Rapito: Marco Bellocchio tra iconografia e iconoclastia

Da una parte tutti quei “poveri Cristi” crocifissi, ovunque e quantunque, in una debordante e ossessiva smania di rappresentazione; dall’altra l’assoluta mancanza di immagini sacre: questa significativa e radicale differenza costituisce, dal punto di vista cinematografico, una circostanza che Marco Bellocchio non poteva non considerare e porre in maniera decisiva.

E, infatti, durante Rapito varie sono le sequenze che sottolineano ripetutamente, sul piano visivo, tale incolmabile scarto. Che poi si traduce specificatamente nella dialettica visibile-non visibile, in campo-fuori campo. Una questione, questa, che da sola, basterebbe a far versare fiumi di inchiostro. All’ostinata iconografia cristiana si giustappone l’iconoclastia ebraica.

Su questa incommensurabilità si gioca una partita estetica suprema che, però, non deve trarre in inganno. Se è vero che il non visibile rimanda a un senso che non può essere compresso in un ordine simbolico circoscritto, in conformità a una certa “autenticità ontologica”, anche la rappresentazione, dal canto suo, attraverso una precisa scansione, quel passione-morte-resurrezione dell’escatologia cristiana, può condurre a una riformulazione dell’immaginario che libera nuovi orizzonti visivi ed etici.

Questa premessa era necessaria per far comprendere quanto Rapito, in concorso al Festival di Cannes 2023, sia un’opera di ampio respiro, in cui Bellocchio parte da una vicenda senz’altro estremamente interessante per la sua valenza religiosa, politica e storica, riuscendo, però, al tempo stesso, ad alludere a tante, importanti questioni, senza lasciarsi ingabbiare dalla volontà di mettere in scena una ricostruzione fine a se stessa. Il caso di Edgardo Mortara, infatti, per la forza della sua storia, aveva anche interessato Steven Spielberg, che poi abbandonò il progetto.

Il regista di Piacenza mantiene saldamente il timone della narrazione, aprendo altresì numerose e imprescindibili parentesi, dando corpo a un oggetto strutturato su più livelli, che offre diverse sollecitazioni – emotive, culturali, etiche ed estetiche – allo spettatore, il quale assiste a una vorticosa staffetta tra numerosi e distinti movimenti interni al film. E a decretare il buon esito di tale operazione è l’armonia della sintesi delle varie suggestioni, che coinvolgono senza interruzioni per le oltre due ore di durata.
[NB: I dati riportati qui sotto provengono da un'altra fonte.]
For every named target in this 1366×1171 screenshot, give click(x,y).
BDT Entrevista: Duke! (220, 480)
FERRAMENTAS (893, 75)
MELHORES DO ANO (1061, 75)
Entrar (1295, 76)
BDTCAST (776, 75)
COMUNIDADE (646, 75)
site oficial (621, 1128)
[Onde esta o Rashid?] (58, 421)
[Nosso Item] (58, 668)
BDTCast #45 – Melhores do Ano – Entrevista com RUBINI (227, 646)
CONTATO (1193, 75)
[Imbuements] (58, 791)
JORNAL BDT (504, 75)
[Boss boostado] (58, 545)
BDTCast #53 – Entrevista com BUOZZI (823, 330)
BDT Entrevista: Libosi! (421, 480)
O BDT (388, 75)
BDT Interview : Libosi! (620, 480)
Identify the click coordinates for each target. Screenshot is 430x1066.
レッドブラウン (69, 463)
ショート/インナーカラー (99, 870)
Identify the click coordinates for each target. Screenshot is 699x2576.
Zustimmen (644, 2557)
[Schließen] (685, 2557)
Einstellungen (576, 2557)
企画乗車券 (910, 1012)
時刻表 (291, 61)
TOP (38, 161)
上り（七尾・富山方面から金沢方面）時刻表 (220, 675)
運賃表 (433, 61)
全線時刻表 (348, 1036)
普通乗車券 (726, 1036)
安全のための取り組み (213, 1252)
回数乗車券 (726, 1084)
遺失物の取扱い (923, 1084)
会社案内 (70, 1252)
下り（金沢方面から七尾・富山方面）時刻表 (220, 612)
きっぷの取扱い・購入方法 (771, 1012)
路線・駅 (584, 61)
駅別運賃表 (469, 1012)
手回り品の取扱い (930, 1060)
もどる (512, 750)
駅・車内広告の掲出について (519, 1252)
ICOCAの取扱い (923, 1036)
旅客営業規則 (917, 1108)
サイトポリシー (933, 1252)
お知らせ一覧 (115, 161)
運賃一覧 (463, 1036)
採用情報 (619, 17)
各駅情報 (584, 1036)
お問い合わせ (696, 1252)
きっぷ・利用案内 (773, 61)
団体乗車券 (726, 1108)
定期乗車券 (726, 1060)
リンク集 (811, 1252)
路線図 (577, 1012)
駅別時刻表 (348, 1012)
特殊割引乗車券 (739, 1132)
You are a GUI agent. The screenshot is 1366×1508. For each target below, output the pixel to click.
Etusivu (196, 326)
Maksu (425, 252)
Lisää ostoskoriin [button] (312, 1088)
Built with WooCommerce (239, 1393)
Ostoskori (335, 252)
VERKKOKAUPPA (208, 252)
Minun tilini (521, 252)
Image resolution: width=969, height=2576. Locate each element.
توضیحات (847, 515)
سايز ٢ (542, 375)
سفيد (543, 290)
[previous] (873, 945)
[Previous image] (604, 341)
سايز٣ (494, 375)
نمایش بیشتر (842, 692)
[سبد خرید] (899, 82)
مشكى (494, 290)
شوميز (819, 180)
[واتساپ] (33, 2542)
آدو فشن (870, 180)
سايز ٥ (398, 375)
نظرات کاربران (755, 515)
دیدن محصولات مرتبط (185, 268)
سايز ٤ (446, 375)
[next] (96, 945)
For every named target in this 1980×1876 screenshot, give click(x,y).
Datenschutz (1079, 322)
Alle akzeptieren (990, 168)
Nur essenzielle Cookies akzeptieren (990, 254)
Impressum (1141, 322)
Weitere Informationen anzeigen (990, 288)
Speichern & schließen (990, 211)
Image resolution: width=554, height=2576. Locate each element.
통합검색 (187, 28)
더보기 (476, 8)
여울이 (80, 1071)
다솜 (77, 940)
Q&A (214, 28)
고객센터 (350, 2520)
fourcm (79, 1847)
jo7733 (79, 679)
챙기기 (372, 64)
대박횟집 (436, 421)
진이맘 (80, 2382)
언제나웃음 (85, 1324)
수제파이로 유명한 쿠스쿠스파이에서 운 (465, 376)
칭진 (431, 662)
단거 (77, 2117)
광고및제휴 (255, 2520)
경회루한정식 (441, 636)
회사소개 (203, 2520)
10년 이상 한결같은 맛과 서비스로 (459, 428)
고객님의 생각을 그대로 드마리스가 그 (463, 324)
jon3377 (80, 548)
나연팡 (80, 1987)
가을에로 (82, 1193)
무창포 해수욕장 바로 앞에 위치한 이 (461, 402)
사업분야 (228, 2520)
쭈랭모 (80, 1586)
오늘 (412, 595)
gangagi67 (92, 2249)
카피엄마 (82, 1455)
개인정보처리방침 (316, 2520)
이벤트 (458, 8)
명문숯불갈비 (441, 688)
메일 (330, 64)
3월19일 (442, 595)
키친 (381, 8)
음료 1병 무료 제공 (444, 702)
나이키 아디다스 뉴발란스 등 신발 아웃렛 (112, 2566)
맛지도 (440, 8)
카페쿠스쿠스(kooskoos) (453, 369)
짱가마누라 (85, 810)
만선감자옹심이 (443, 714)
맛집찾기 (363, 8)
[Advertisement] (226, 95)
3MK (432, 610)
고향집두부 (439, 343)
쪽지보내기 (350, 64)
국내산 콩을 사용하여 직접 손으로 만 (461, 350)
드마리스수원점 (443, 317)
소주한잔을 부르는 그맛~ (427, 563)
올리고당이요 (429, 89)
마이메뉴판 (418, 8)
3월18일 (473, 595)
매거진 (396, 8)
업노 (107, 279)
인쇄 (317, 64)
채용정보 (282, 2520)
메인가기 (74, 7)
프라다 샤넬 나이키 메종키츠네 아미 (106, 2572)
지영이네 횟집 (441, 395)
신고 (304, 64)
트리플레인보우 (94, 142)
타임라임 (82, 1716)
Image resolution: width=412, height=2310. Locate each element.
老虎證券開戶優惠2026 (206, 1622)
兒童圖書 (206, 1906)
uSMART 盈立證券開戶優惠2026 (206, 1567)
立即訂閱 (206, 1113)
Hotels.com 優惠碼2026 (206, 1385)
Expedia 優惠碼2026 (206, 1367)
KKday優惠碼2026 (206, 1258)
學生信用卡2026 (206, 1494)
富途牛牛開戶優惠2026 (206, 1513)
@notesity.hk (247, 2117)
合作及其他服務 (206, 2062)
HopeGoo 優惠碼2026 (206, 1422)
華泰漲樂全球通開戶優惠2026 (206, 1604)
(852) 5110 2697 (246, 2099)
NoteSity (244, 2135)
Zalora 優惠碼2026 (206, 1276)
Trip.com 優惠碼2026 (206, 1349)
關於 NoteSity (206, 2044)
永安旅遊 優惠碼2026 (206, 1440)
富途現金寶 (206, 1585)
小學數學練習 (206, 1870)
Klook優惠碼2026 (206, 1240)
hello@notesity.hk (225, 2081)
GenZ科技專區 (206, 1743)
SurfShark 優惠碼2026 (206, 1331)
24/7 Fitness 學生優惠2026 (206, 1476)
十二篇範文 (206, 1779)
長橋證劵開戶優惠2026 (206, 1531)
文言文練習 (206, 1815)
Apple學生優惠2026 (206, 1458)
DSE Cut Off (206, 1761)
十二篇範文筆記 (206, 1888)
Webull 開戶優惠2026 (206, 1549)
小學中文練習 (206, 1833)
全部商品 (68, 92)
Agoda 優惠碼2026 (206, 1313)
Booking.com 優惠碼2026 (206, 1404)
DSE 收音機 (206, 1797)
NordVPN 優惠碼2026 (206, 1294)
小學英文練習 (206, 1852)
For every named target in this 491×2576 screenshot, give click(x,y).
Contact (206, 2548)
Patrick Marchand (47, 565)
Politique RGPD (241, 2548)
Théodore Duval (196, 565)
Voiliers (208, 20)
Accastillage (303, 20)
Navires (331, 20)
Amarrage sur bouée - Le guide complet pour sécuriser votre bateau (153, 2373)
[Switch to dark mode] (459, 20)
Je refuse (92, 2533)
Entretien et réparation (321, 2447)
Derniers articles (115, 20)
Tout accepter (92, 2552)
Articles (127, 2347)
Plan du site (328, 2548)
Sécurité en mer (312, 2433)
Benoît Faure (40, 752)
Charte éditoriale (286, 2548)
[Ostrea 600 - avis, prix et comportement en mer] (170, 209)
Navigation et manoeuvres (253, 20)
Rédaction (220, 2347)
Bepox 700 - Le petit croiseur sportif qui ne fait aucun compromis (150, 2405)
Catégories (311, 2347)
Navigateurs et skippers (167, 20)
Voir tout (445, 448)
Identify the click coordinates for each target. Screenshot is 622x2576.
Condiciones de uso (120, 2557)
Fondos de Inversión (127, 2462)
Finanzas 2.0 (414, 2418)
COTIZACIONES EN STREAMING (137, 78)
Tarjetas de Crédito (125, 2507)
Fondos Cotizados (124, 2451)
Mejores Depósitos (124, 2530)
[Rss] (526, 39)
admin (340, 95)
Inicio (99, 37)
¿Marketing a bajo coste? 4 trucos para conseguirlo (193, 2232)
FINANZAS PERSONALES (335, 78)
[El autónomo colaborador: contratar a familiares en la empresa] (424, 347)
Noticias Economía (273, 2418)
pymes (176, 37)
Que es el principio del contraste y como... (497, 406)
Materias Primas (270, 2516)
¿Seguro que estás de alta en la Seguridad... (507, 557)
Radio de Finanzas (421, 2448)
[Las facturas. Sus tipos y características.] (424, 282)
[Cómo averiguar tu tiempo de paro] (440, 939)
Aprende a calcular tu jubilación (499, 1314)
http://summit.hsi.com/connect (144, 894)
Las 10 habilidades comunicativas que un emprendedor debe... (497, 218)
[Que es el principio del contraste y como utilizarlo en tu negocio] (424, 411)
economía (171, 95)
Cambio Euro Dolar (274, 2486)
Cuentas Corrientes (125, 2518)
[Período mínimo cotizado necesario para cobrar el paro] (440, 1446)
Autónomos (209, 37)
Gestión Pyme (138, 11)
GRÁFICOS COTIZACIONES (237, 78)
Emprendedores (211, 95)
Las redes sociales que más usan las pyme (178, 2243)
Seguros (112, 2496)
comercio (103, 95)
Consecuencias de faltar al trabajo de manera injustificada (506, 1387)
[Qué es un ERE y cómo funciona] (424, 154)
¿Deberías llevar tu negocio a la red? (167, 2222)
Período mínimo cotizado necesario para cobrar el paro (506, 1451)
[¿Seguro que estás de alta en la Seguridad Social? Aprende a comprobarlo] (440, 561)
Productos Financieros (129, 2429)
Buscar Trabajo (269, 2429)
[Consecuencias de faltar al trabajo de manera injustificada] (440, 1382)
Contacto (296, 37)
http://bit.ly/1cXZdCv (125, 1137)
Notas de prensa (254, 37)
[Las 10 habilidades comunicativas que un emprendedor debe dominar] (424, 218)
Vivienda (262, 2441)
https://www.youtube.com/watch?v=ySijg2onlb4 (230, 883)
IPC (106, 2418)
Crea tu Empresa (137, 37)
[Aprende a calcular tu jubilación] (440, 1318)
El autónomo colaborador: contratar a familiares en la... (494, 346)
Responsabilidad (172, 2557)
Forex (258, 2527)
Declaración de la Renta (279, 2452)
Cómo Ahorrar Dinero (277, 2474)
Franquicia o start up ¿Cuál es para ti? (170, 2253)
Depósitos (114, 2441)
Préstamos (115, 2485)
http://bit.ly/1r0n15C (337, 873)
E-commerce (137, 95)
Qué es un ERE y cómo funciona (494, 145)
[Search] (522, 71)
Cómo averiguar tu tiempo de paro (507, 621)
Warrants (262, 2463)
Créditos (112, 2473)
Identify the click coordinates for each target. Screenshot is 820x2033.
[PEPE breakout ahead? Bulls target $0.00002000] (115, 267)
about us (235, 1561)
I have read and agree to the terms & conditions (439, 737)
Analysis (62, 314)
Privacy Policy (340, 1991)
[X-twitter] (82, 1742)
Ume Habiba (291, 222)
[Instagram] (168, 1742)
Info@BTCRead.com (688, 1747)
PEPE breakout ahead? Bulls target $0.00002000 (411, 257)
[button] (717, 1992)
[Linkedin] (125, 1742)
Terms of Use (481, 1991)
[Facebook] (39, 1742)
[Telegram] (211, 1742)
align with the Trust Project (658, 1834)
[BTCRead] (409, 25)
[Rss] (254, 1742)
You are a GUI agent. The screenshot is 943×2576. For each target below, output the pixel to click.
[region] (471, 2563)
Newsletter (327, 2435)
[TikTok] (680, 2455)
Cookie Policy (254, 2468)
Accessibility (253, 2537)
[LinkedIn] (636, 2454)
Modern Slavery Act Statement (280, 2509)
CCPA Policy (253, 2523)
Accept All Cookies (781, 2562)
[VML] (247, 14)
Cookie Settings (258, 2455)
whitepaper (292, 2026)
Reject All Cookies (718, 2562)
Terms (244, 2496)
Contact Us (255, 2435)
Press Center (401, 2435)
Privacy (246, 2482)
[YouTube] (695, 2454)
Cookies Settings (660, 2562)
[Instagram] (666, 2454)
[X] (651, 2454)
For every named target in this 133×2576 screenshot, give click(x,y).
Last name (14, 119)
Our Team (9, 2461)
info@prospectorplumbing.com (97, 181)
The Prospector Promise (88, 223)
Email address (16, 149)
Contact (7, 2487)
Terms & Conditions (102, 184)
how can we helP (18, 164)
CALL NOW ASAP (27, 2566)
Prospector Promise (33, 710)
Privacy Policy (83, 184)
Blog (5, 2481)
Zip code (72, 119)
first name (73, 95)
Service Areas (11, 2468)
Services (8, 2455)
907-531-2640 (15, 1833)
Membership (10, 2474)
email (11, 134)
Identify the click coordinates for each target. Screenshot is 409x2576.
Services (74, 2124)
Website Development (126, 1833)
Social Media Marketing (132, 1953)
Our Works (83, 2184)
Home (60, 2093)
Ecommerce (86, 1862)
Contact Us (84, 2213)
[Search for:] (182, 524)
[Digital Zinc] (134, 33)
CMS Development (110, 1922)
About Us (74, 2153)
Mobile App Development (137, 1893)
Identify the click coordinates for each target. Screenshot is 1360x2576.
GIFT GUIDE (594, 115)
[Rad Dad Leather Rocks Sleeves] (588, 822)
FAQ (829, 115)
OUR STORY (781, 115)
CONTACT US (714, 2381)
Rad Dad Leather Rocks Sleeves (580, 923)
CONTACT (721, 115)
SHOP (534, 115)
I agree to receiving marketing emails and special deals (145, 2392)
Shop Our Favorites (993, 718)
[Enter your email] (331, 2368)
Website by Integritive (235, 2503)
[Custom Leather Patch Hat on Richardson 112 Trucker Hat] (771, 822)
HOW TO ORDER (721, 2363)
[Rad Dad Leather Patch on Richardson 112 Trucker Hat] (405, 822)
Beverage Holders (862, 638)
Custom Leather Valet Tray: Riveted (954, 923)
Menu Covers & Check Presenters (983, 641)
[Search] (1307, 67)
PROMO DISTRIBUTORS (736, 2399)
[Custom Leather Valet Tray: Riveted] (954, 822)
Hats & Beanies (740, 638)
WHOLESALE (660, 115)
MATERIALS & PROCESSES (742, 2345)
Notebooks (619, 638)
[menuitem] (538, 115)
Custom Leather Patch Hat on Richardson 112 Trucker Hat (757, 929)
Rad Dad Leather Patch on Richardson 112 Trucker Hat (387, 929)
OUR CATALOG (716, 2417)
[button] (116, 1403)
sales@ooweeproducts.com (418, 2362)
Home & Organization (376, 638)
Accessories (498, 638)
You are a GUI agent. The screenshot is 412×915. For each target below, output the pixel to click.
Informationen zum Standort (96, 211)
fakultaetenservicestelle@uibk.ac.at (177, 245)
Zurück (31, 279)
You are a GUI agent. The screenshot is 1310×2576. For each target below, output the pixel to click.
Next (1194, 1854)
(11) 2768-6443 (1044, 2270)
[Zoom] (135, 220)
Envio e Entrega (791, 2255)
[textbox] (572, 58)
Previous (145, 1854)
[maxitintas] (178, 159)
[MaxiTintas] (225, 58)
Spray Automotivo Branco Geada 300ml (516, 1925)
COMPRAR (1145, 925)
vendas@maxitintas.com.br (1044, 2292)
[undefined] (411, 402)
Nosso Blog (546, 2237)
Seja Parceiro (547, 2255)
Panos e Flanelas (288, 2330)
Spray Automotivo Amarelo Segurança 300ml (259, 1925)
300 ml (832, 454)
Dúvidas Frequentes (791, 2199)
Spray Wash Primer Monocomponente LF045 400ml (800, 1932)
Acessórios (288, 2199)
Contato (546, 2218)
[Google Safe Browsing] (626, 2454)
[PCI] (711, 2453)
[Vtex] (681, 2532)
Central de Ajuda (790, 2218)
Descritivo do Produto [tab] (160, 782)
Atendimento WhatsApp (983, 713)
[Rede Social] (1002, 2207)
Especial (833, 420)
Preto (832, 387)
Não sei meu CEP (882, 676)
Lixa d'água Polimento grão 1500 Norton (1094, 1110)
Decisiva, senz’altro, era la presenza del piccolo protagonista del film (Edgardo a sei anni, quando venne sequestrato), ma Bellocchio non poteva scegliere meglio: Enea Sala commuove e impressiona per la sua compostezza e credibilità, per la straordinaria capacità di gestire i movimenti, le espressioni e le emozioni. Conquista fin da subito il suo naturale saper stare sul set. E non è da meno il resto del cast: i bravissimi Fausto Russo Alesi e Barbara Ronchi, che interpretano i genitori del bambino, nonché Paolo Pierobon, che dà magnificamene corpo alla figura di Pio IX, un pontefice “ostinato”, che resistette alla pressione dell’opinione pubblica di tutto il mondo, decidendo di tenere ferma la sua decisione di sottrarre il minore alla propria famiglia di origine, per impartirgli un’educazione cattolica.

E, infine, l’ancora una volta eccellente Fabrizio Gifuni, nei panni dell’algido inquisitore di Bologna. L’unica, limitata osservazione che può essere mossa concerne la presunta “schizofrenia” di Edgardo, che nel film emerge in un paio di passaggi, quando assume un atteggiamento violentemente ambivalente nei confronti del Papa rapitore. È una connotazione che Bellocchio si sente libero di fornire al personaggio, ma che, visto l’epilogo della vicenda, appare più come una decorazione ulteriore, non necessaria. Quel ragazzino, strappato alle sue radici affettive, culturali e religiose, fu completamente sussunto dal nuovo mondo in cui venne trascinato con la forza. E, a tal proposito, impressiona non poco la scena in cui, da adulto, sul capezzale della madre morente, tenta di convertila al cristianesimo. Stupisce la capacità di Marco Bellocchio di mantenere, alla sua veneranda età, un’inesauribile vivacità creativa. Rapito è un film travolgente che non mancherà di appassionare il pubblico. Per tale motivo, sarebbe auspicabile ricevesse il giusto riconoscimento alla competizione francese in corso.